The fundamentals of the Dunedin City Council’s relationship with mana whenua were shaken by the council’s brief membership of a Three Waters lobby group, but repairs are under way, the city’s mayor says.
"We are committed to the principles of the Treaty of Waitangi, and our relationship with mana whenua, and we will be working hard to put things right," Dunedin Mayor Aaron Hawkins said.
The city’s elected members voted 7-6 yesterday to revoke last month’s decision to join Communities 4 Local Democracy, a collective of more than 30 councils opposed to key aspects of the Government’s Three Waters reform programme.
Mr Hawkins argued joining the group had amounted to the council turning its back on mana whenua, represented by Te Runanga o Otakou and Kati Huirapa ki Puketeraki, who have ancestral links to the area.
This prompted the two runanga to suspend their involvement in the council’s Maori participation working party, which has input into strategies and projects.
Mr Hawkins said repairing damage to the relationship would take time.
Te Runanga o Otakou chairwoman Rachel Wesley and Kati Huirapa ki Puketeraki chairman Matapura Ellison said they were greatly heartened by yesterday’s decision.

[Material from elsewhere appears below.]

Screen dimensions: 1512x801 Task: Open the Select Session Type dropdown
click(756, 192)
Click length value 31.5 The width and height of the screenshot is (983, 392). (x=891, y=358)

"We respect the council’s right to argue for its position, just as Kai Tahu will argue strongly for ours in an effort to ensure more equitable, sustainable and affordable water services," they said in a joint statement.
"What we disagreed with strongly was the decision to outsource the council’s position to a splinter group campaign that has not engaged with mana whenua in any meaningful way."
Cr Jim O’Malley, among the six councillors outvoted yesterday after the 8-7 result that went his way last month, said he had fought to prevent the council losing control of about $3 billion of assets.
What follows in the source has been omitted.